## TASK STATEMENT
Reproduce the material below line for line without any change. Begin at its first line and stop after the line that contains "Click the empty".

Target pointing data
--
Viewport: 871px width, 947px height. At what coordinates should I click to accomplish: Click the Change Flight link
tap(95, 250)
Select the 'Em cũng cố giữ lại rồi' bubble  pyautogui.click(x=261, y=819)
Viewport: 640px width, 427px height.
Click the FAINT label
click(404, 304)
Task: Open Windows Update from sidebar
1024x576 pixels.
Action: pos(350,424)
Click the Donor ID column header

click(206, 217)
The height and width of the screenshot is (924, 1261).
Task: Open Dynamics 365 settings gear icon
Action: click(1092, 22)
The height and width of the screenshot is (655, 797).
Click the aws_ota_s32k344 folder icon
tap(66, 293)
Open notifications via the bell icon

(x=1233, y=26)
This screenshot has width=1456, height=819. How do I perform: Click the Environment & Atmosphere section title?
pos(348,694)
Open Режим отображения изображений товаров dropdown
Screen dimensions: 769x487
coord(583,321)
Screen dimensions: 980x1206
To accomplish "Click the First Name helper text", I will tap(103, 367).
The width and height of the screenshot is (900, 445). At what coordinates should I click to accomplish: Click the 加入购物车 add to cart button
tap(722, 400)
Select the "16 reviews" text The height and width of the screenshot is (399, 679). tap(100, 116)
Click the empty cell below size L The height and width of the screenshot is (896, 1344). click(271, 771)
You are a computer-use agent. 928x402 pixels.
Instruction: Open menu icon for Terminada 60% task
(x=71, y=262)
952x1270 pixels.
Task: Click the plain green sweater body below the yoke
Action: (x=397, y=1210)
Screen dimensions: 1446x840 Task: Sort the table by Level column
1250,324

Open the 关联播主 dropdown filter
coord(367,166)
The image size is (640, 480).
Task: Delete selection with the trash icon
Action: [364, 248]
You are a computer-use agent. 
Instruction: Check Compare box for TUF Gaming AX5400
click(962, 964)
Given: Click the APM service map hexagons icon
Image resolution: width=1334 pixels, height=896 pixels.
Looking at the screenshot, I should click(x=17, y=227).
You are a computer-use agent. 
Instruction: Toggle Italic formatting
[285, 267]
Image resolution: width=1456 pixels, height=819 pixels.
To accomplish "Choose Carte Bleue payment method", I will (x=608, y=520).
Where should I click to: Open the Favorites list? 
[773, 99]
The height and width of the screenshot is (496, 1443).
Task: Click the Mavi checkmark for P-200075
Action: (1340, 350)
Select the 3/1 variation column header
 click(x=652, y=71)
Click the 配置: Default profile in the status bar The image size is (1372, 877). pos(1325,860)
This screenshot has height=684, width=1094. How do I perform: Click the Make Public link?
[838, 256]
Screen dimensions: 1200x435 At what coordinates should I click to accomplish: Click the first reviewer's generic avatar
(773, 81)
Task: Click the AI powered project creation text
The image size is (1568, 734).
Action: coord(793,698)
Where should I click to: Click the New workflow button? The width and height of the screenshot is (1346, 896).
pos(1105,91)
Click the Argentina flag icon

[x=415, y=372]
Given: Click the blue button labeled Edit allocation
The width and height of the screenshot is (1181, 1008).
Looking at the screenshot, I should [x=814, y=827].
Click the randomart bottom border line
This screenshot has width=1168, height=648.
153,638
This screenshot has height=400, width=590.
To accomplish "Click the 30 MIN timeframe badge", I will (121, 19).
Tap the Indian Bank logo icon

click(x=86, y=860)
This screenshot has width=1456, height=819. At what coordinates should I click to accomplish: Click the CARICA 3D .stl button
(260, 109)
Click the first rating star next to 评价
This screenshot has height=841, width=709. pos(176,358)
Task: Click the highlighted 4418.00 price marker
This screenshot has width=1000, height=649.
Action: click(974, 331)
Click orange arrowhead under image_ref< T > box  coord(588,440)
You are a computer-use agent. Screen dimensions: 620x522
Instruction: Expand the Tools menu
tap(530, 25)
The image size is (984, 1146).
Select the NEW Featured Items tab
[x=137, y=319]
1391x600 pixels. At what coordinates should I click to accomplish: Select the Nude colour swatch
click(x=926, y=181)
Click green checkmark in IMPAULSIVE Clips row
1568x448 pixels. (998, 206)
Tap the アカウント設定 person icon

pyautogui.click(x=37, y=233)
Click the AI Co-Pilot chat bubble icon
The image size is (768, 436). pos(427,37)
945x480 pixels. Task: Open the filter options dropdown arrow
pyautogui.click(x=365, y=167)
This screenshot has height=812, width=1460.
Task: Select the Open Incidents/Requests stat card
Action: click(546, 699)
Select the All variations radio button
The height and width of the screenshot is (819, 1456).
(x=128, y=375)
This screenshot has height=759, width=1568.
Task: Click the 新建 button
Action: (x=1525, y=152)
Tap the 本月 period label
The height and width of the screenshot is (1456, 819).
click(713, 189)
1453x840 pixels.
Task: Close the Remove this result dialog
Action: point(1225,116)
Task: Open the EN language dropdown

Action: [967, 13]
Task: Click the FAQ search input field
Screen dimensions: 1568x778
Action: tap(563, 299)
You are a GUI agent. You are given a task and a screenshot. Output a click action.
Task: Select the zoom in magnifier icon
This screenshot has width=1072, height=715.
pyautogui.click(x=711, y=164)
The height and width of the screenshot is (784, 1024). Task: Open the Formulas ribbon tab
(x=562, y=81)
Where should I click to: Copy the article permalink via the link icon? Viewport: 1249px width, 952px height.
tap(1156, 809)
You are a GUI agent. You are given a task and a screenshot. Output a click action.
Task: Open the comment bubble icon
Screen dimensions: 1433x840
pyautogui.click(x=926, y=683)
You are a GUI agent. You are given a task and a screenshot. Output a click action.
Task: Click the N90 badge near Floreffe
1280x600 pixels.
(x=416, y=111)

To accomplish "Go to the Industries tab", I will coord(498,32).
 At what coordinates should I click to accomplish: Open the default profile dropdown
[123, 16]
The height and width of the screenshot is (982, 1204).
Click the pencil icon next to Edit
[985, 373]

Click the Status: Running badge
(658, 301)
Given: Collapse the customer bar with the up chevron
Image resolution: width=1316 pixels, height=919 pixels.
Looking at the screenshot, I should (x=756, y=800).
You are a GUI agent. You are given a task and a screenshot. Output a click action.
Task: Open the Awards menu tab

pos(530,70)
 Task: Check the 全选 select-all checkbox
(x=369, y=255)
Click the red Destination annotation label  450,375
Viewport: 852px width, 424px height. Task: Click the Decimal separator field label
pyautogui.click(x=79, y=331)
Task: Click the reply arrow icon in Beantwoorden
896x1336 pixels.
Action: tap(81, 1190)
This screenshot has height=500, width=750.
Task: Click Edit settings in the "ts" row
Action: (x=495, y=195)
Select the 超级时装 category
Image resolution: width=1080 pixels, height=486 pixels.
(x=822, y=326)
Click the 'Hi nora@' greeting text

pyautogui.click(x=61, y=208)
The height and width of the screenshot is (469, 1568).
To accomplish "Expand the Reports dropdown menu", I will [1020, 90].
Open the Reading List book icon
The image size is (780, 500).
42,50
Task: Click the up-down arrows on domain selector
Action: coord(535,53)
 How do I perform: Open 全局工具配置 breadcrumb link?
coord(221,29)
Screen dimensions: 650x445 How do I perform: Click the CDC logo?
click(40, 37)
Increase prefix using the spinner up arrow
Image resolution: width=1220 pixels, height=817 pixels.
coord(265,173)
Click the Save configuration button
--
## COMPLETE ANSWER
Viewport: 871px width, 947px height. At what coordinates should I click to accomplish: Click the Change Flight link
tap(95, 250)
Select the 'Em cũng cố giữ lại rồi' bubble  pyautogui.click(x=261, y=819)
Viewport: 640px width, 427px height.
Click the FAINT label
click(404, 304)
Task: Open Windows Update from sidebar
1024x576 pixels.
Action: pos(350,424)
Click the Donor ID column header

click(206, 217)
The height and width of the screenshot is (924, 1261).
Task: Open Dynamics 365 settings gear icon
Action: click(1092, 22)
The height and width of the screenshot is (655, 797).
Click the aws_ota_s32k344 folder icon
tap(66, 293)
Open notifications via the bell icon

(x=1233, y=26)
This screenshot has width=1456, height=819. How do I perform: Click the Environment & Atmosphere section title?
pos(348,694)
Open Режим отображения изображений товаров dropdown
Screen dimensions: 769x487
coord(583,321)
Screen dimensions: 980x1206
To accomplish "Click the First Name helper text", I will tap(103, 367).
The width and height of the screenshot is (900, 445). At what coordinates should I click to accomplish: Click the 加入购物车 add to cart button
tap(722, 400)
Select the "16 reviews" text The height and width of the screenshot is (399, 679). tap(100, 116)
Click the empty cell below size L The height and width of the screenshot is (896, 1344). click(271, 771)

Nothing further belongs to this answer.